# Which to choose for first Mulberry bag?



## arika111orange

Hi, I’m having a hard time deciding on my first Mulberry bag. I really like the Billie, medium Amberley and the mini Alexa. I’m looking for something casual and definitely crossbody.  Since I don’t have a store near me, I’d love to hear any opinions. Thank you!


----------



## 24shaz

Are you looking for something small or or more a mid size? Mini Alexa is an essentials type bag, while Amberley is much bigger


----------



## Katinahat

24shaz said:


> Are you looking for something small or or more a mid size? Mini Alexa is an essentials type bag, while Amberley is much bigger


I would agree with this. The Amberley is slightly bigger than the mini Alexa. However, the Alexa is an iconic Mulberry bag. It’s definitely my favourite Mulberry but I have regular and mini.

@arika111orange Do you like the postman’s lock or Ryders lock better? That might help you decide.


----------



## 24shaz

Katinahat said:


> I would agree with this. The Amberley is slightly bigger than the mini Alexa. However, the Alexa is an iconic Mulberry bag. It’s definitely my favourite Mulberry but I have regular and mini.
> 
> @arika111orange Do you like the postman’s lock or Ryders lock better? That might help you decide.

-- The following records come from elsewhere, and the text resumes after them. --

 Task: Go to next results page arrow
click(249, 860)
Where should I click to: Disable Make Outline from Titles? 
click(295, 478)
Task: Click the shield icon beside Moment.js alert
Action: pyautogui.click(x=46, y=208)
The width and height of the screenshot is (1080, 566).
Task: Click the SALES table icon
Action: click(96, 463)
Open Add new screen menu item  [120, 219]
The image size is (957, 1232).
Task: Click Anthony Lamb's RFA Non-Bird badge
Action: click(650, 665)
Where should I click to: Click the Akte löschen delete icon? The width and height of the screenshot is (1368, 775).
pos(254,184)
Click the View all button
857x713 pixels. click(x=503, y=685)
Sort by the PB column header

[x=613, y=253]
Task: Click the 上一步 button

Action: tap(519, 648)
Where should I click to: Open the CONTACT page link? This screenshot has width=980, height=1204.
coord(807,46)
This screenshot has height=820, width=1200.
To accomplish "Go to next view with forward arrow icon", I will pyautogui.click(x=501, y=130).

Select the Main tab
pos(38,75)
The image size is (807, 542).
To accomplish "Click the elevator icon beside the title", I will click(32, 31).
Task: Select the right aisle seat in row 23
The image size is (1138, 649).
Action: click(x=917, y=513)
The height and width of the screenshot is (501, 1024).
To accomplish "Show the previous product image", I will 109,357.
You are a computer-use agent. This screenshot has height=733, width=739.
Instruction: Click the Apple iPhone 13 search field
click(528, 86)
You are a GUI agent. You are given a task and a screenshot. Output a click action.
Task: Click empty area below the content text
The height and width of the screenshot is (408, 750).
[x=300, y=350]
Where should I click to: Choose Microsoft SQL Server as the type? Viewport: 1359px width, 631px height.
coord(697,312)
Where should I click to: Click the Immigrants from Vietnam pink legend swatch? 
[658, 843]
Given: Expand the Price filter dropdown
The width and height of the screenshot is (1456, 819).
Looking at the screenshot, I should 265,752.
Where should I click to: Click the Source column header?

I keep forgetting I have the older style alexas, think the newer mini has a larger capacity than the older version. Definitely agree that Alexa is more iconic than Amberley.


----------



## Katinahat

24shaz said:


> I keep forgetting I have the older style alexas, think the newer mini has a larger capacity than the older version. Definitely agree that Alexa is more iconic than Amberley.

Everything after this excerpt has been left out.